Greatest Engineering Accomplishments

IEEE Spectrum Magazine, Jan. 2000

What were the greatest engineering accomplishments of the last century?  I recently had the privilege of arguing this question on a committee of the National Academy of Engineering.  More than one hundred nominations for these achievements had been submitted by several dozen engineering societies, including the IEEE.  The committee's task was to pick an ordered list of the 20 most significant achievements from those so nominated.  I had expected this task to be intellectually stimulating and rather fun, and I was surprised at how argumentative it eventually became.  Regardless, this selection left me with a profound sense of pride in our engineering profession.  Together we have accomplished such great things, and it is gratifying to stand back and view these achievements from the perspective of a century of progress.

The list we chose is being made public in late February, so as I write this column I am not able to give you our choices.  No matter, though, because your own list would be just as good as ours.  What does matter is the reflection on the varied and deep ways in which our technologies have interacted with human society in the last century, and the wonder about what similar impacts may be awaiting us in this new century.

To begin the task, it was explained that the criterion for ordering the accomplishments should be impact on society.  I knew immediately that I was among fellow engineers when seemingly endless arguments broke out about the definitions of "impact" and "society."  For example, does "society" mean the world, or just the United States?  The desired answer was that society had to be defined globally, but the reality was that the relative impact of technologies had varied a great deal across nations.  As for gauging "impact", what were the dimensions and metrics of this concept?  How could we make relative judgments among contributions to health, safety, economics, convenience, etc.?
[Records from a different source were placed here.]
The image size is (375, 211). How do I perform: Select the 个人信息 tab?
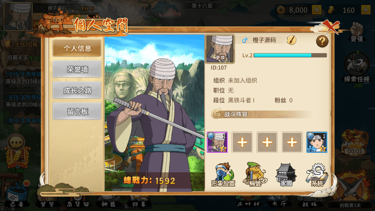pyautogui.click(x=77, y=48)
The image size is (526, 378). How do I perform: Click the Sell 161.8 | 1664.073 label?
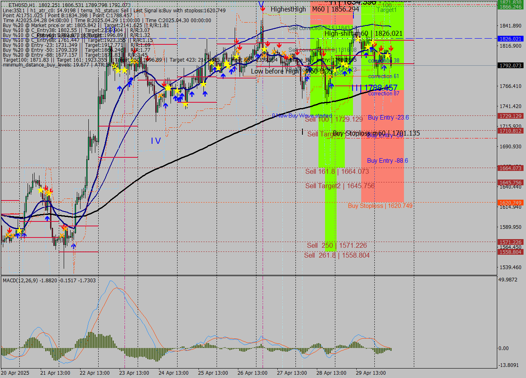pos(337,171)
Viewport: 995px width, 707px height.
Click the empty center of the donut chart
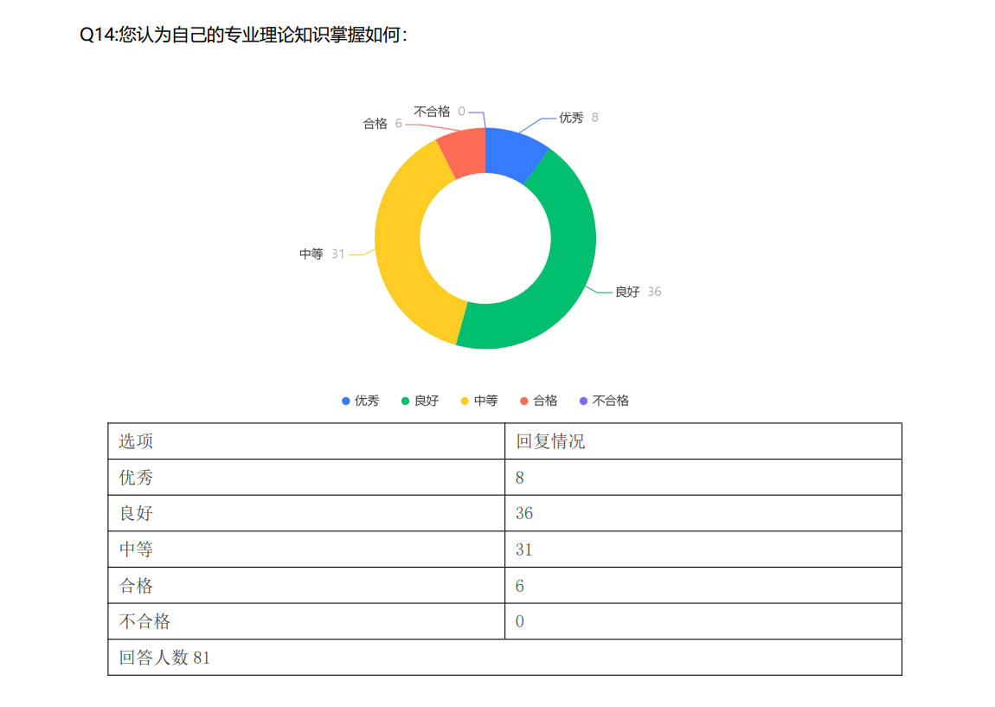coord(485,238)
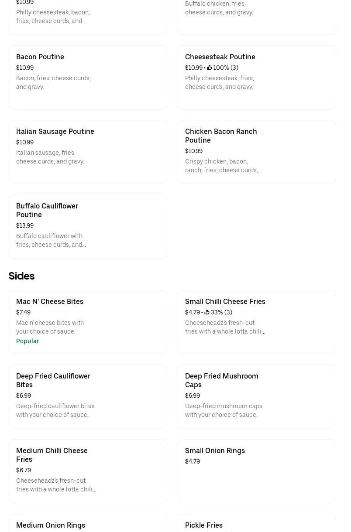Select the Cheesesteak Poutine title

(220, 57)
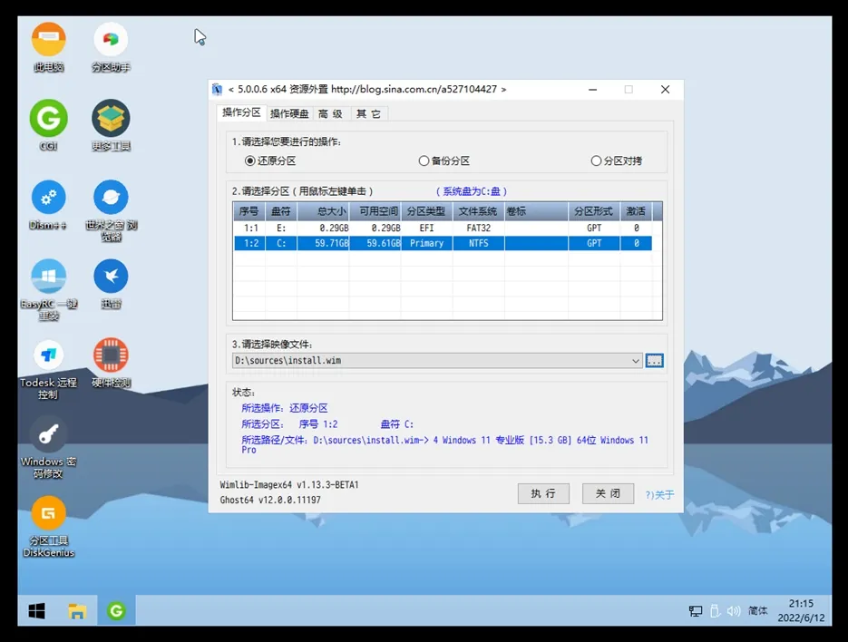Select the 还原分区 radio button

250,161
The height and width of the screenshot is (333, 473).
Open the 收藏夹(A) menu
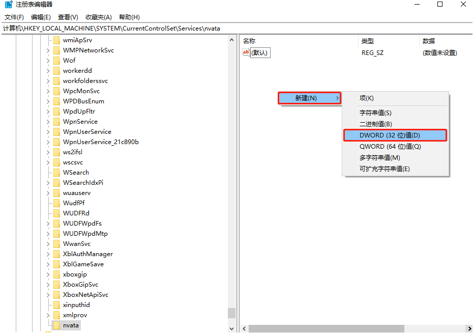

Hours of argument on such things produced no consensus.  Engineers always have a compulsion to be definitive and quantitative, but sometimes this is impossible.  Finally, someone said something to the effect of, "Let's just do it -- let's just vote on these things anyway."  And so it was.

In no particular order, some of the nominated accomplishments that I remember included: the automobile, telephone, radio, television, computer, Internet, airplane, air conditioning, highway system, imaging systems, space technology, home appliances, health technology, nuclear energy, safe drinking water, waste treatment, electrification, agricultural mechanization, dams and bridges, skyscrapers, jet engines, lasers and optics, integrated circuit, microprocessor, and the transistor.

What an impressive list it is!  Did we engineers do all that?  I peeked around the conference table at some of the committee members who might claim personal responsibility for some of these achievements.  However, in most cases the credit is not to an individual, but rather to our profession as a whole.  As an engineer, I feel proud of these things.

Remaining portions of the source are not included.